Currently, ambiguity exists as to how the provisions of the Tobacco Advertising Prohibition Act 1992 may be applied to the advertising of tobacco products on the internet and whether or not advertising of tobacco products over the internet is permitted.
The intended effect of the amendments is to make it a specific offence to advertise tobacco products on the internet and all other electronic media and future technologies, unless such advertising complies with state or territory legislation or with Commonwealth regulations.
Section 34 of the act allows the Governor-General to make regulations prescribing matters required or permitted by this act to be prescribed, or necessary or convenient to be prescribed, for carrying out or giving effect to this act.
It is proposed that regulations will be made under the act to prescribe specific requirements as to:
- the size, content, format and location of tobacco advertisements;
- the inclusion of health warnings, warnings about age restrictions on the sale of tobacco products, information about any fees, taxes and charges payable in relation to tobacco products; and
- age restricted access systems for access to tobacco advertisements.

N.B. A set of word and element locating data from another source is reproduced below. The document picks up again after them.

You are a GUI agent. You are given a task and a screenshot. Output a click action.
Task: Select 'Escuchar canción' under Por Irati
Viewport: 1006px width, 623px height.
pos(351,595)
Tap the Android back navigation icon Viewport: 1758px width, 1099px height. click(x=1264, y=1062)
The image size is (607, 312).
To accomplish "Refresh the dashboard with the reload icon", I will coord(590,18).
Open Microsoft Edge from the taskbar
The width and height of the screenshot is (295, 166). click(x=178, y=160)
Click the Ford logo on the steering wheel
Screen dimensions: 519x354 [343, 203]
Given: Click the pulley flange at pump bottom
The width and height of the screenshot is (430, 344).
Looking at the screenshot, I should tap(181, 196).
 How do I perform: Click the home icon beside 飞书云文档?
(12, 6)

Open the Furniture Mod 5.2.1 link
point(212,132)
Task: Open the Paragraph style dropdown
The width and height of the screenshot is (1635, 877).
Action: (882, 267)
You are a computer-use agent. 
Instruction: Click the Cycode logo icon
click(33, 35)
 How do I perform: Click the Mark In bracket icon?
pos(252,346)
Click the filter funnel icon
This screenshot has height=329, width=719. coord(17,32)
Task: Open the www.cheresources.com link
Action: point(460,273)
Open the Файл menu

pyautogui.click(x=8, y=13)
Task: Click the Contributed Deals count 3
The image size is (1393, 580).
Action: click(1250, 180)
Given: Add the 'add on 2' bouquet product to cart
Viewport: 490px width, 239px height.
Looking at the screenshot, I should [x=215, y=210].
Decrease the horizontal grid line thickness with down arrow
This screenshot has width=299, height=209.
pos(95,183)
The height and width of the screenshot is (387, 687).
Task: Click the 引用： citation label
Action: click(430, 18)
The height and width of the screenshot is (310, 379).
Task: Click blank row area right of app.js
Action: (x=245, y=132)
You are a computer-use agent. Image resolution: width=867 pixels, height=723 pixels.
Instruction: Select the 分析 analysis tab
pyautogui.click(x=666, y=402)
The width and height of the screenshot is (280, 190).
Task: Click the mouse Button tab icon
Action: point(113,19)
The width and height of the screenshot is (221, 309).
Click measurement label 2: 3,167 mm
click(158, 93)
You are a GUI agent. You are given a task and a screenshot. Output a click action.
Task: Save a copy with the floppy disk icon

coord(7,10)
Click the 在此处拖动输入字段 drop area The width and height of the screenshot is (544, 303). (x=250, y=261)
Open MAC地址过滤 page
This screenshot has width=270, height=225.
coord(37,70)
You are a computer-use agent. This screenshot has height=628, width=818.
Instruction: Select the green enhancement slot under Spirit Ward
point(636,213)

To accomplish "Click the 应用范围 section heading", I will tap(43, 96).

The maximum penalty for each offence under these amendments is 120 penalty units, which is $13,200.
This is consistent with the penalty units for other offences under the act and for legislation of a similar nature, such as the Interactive Gambling Act 2001.
The Gillard government remains fundamentally concerned about the harms and subsequent health costs related to the consumption of tobacco.
As a consequence the government is committed to reducing the effects of tobacco on Australia’s population.
This bill will bring restrictions on tobacco advertising and promotion on the internet into line with restrictions in other media and at physical points of sale.
It creates a level playing field—the restrictions placed on over-the-counter sales and online sales will no longer be different.
This legislation and the proposed regulations are part of our government’s comprehensive approach to tobacco control which is helping to give Australia one of the lowest smoking rates in the world.
I commend the bill to the House.
Debate (on motion by Mrs Andrews) adjourned.